Seminar: Satellite Mega-Constellations: Spectral Efficiency Modeling and Low-Latency Global Connectivity

Event Status
Scheduled
Dongning Guo headshot

 

 

 

Abstract:

Low-Earth-orbit (LEO) mega-constellations promise truly global broadband connectivity, yet their ultimate capacity and latency remain open questions as deployments scale to tens of thousands of satellites. This presentation draws from two studies, offering modeling insights, optimization techniques, and designs for LEO networks. Our first study models downlink area spectral efficiency - measured in bits/s/Hz per square km of Earth surface - from low-frequency to millimeter-wave bands. We evaluate the spectral efficiencies assuming both mobile devices with omnidirectional antennas and user terminals with highly directional antennas. These findings highlight scalable strategies for maximizing throughput and guiding capacity planning for such constellations. The second study optimizes inter-satellite links via convex optimization, reducing network diameter to achieve sub-100 millisecond latencies across the globe by exploiting vacuum propagation's speed advantage over fiber.
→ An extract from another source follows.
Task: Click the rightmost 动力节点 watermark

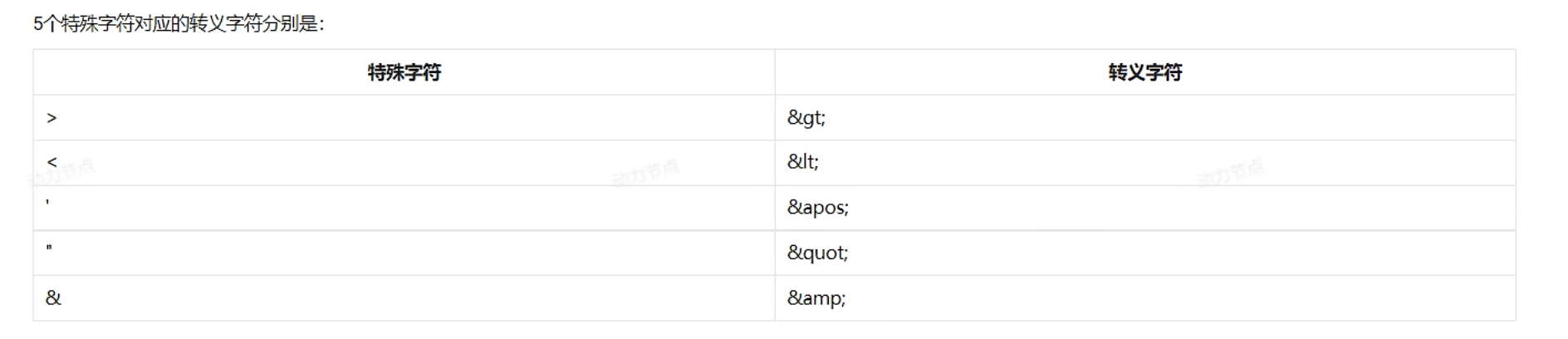Action: 1230,173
The presentation is based in part on joint work with Cuneyd Ozturk, Randy Berry, Michael Honig, Arman Mollakhani, Tom Tiamraj, and Shu-Jie Cao at Northwestern University. 
 

Bio:

Dongning Guo received the Ph.D. in electrical engineering from Princeton University and joined Northwestern University in Evanston, IL, where he is a Professor in the Department of Electrical and Computer Engineering. He also serves as a Research Partner with SpectrumX, an NSF Spectrum Innovation Center, and the Institute for Data, Econometrics, Algorithms, and Learning (IDEAL) based in Chicago. His research spans wireless networks, blockchain and decentralization, and information theory. He is a recipient of the NSF CAREER Award (2007), the IEEE Marconi Prize Paper Award in Wireless Communications (2010), the Best Paper Award from the IEEE Wireless Communications and Networking Conference (2017), and the Bitcoin Research Prize (2023). He led teams that reached the final matches of the DARPA Spectrum Challenges in both 2014 and 2019. He has served as an Associate Editor for IEEE Transactions on Information Theory and IEEE Transactions on Wireless Communications, an Editor for Foundations and Trends in Communications and Information Theory, and a Guest Editor for IEEE Journal on Selected Areas in Communications. He is a Fellow of IEEE.